Share your dilemmas and get honest opinions from other Mumsnetters.

To feel upset that counsellor made me feel bad for using MN

267 replies

notmenotmine · 13/12/2020 15:36

Name change for this *

I’ve been on a waiting list for counselling to address some issues form my childhood and the relationship I have with my parents.

Since becoming a mum myself (in Feb) I’ve felt really affected by certain things and I need some help coming to terms with my feelings.

Anyway, our first session was on Friday afternoon (remotely)

I firstly had to tell her about me, interests, hobbies, my life etc.
The therapists then asked me what support I have and who I can turn to.

I told her I have my husband.
I have some really close friends but I struggle to open up to them.
This isn’t because they aren’t supportive, it’s more because I struggle with showing people my emotions and I don’t want people to see my vulnerable side.

She told me it’s important that I have a good support network and feel able to get things off of my chest.

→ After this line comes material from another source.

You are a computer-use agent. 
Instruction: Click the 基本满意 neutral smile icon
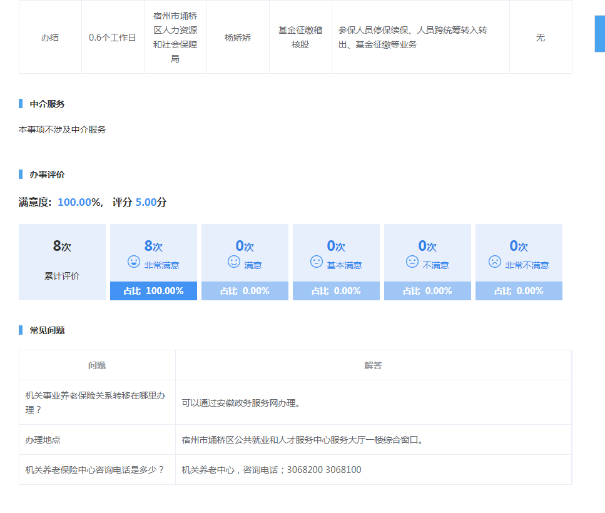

I get this from my husband but told her I also use MN which since having DC I’ve found really helpful, especially after being diagnosed with post natal anxiety.

She told me that places like MN attract the same type of people, who fuel each other’s anxieties and worries.

I told her my experience is different and to be honest MN has been a huge help to me, but she said “people who have full and happy lives don’t depend on strangers for support”

She told me she wants to put in my treatment plan that I will reduce my MN usage.

I feel really upset by what she’s said and quite honestly really judged by her.

It was only our first session so I don’t know what she’s like other than the hour we had on Friday.

I told my husband and he said he thinks it’s a good idea for me to stop using MN too and to start trying to trust my own judgement and opinions or that of my RL friends.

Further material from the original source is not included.